§ WHAT THE EXERCISE ASKS: Sift the material for lines containing "Cash", and return them.

§ GIVEN ENTRIES:
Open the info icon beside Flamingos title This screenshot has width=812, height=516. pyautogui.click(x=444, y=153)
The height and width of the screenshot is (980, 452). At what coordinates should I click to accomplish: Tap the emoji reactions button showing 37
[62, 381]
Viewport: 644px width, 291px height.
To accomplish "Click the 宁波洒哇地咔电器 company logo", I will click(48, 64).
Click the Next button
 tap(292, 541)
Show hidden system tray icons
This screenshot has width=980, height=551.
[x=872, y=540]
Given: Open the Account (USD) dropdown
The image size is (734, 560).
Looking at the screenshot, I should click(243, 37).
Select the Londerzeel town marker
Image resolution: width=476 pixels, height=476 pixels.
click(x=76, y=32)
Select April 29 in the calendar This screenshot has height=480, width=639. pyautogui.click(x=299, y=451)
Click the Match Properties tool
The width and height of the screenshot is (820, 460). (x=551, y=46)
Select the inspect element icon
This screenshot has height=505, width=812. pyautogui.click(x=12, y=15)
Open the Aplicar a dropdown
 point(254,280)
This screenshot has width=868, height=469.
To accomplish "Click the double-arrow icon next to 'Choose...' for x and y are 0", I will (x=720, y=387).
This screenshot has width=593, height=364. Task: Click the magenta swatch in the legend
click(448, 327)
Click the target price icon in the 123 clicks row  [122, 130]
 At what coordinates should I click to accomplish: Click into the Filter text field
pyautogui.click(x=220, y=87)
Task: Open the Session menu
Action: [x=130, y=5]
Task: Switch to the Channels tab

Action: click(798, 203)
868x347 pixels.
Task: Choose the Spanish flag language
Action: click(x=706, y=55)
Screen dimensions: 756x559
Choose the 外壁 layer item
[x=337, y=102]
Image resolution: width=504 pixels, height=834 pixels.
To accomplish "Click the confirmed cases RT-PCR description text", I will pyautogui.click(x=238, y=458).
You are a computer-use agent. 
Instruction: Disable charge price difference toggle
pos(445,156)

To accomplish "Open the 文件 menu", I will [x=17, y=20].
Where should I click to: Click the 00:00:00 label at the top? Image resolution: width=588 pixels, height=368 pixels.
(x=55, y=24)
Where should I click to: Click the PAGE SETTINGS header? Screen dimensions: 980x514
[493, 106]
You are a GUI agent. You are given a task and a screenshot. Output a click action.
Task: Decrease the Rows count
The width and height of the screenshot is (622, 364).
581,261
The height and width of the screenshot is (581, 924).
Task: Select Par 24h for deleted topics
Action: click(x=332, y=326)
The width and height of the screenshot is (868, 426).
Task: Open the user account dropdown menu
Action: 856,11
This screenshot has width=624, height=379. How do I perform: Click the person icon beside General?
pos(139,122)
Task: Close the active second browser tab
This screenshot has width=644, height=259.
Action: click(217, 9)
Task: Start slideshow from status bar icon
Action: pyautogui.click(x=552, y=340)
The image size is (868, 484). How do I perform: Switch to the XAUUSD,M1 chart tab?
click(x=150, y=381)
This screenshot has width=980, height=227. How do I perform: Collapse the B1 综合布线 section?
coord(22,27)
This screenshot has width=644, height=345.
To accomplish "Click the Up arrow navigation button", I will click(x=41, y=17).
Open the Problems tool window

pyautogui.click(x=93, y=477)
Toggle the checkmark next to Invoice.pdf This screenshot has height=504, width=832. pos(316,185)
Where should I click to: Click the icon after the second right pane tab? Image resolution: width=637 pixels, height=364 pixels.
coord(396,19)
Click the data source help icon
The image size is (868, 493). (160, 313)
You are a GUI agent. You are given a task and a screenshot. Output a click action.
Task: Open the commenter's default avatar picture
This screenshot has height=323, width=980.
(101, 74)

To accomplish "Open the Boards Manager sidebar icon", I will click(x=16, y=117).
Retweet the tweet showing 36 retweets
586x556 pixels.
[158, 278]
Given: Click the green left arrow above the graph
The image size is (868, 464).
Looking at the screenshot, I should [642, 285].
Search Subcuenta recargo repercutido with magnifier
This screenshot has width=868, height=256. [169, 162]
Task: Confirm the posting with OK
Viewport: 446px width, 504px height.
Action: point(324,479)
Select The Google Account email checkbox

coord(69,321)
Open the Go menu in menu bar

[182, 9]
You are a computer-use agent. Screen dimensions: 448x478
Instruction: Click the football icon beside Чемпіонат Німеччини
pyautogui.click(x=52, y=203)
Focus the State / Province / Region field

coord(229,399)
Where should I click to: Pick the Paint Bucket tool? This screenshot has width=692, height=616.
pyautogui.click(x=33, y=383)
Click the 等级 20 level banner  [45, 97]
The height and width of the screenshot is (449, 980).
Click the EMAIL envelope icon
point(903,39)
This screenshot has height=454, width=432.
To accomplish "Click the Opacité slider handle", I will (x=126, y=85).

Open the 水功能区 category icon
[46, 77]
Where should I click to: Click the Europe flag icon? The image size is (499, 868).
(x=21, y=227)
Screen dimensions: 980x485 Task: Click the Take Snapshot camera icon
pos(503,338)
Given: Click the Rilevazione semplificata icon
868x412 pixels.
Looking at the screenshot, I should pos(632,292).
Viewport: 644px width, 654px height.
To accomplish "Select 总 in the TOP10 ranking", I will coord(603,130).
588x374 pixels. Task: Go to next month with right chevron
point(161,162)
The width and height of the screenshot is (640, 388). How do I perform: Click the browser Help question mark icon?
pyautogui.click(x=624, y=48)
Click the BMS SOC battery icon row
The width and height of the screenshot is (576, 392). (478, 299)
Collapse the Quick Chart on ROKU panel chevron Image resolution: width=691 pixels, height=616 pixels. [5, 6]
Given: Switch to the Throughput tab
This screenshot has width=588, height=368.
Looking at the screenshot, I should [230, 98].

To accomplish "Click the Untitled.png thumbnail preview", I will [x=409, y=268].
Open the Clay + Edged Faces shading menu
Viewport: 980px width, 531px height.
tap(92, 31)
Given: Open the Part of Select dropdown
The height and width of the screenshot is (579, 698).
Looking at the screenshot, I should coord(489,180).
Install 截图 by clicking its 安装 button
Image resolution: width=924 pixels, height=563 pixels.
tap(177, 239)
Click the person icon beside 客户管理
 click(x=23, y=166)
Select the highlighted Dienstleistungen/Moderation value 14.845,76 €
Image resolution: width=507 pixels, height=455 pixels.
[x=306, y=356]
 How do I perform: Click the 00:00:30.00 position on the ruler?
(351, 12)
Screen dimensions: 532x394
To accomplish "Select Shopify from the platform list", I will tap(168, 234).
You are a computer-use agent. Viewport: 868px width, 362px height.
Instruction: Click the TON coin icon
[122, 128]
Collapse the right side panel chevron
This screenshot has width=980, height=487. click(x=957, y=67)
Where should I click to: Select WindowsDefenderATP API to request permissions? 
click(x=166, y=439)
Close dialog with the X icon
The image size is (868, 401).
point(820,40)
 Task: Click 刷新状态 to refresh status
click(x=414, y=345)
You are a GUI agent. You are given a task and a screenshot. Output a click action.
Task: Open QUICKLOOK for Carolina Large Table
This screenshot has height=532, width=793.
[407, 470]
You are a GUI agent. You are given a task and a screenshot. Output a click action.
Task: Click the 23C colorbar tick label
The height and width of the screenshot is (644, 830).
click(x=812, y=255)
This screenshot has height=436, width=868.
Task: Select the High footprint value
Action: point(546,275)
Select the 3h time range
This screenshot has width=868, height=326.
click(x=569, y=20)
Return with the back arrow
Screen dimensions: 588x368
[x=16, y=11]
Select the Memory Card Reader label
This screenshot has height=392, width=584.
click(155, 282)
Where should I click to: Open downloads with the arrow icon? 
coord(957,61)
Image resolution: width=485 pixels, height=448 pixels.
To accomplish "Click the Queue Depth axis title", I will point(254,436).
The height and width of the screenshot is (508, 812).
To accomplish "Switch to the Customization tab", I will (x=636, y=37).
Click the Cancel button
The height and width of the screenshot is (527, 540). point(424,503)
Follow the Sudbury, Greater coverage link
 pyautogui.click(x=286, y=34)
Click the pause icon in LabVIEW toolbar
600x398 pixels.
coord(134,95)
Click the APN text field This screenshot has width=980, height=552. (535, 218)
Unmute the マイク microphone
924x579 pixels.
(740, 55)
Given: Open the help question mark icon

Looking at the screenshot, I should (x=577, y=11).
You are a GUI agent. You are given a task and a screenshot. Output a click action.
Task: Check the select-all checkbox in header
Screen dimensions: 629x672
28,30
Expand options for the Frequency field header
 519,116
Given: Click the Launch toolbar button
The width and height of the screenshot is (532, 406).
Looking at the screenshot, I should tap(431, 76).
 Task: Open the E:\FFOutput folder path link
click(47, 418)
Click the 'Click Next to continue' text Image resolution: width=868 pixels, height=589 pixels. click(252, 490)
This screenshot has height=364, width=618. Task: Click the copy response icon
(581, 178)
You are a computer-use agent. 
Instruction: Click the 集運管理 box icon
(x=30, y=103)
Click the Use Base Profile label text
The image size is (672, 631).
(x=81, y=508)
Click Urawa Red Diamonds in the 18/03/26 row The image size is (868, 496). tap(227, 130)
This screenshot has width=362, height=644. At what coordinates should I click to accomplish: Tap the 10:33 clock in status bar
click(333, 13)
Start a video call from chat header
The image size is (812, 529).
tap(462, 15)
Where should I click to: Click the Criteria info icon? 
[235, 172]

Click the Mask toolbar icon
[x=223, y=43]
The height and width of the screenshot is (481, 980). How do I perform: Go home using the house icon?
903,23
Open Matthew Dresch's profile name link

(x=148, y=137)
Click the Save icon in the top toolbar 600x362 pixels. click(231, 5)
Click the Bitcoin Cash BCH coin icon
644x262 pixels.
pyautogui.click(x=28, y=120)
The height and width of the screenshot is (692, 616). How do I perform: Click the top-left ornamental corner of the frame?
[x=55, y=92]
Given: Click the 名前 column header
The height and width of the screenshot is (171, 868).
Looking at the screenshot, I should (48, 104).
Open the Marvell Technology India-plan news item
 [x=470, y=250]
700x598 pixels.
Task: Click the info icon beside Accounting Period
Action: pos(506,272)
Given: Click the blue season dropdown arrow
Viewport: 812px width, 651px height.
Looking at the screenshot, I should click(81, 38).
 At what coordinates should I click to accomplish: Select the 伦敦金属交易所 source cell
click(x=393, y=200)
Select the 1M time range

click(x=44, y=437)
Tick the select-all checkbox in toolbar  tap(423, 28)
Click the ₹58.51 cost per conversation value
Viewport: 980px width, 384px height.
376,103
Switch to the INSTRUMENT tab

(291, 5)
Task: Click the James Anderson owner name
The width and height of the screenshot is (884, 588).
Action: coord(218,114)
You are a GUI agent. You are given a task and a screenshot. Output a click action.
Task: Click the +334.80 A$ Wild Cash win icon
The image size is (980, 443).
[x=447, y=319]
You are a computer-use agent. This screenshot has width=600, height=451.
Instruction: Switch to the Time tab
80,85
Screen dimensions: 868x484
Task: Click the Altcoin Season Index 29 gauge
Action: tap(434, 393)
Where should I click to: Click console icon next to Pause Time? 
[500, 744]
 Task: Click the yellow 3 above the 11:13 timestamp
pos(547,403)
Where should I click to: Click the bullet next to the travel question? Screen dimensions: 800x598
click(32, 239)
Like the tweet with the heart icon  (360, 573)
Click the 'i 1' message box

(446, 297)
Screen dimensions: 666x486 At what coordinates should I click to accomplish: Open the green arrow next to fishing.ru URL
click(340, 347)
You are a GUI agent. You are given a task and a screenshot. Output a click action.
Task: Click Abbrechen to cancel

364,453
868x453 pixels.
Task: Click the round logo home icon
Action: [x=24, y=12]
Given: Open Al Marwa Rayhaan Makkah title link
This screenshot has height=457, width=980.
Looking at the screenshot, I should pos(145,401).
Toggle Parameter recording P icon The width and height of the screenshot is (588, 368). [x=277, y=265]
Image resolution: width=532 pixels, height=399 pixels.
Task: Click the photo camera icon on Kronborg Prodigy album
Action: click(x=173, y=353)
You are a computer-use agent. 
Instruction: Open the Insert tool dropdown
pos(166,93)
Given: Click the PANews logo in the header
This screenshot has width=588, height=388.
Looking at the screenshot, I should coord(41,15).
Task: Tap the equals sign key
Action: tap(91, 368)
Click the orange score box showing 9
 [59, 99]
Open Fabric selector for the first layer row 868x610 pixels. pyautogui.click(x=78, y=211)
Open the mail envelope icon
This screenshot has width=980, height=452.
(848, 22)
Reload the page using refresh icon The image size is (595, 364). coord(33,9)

§ REPLY:
Click the Bitcoin Cash BCH coin icon
Task: Click the +334.80 A$ Wild Cash win icon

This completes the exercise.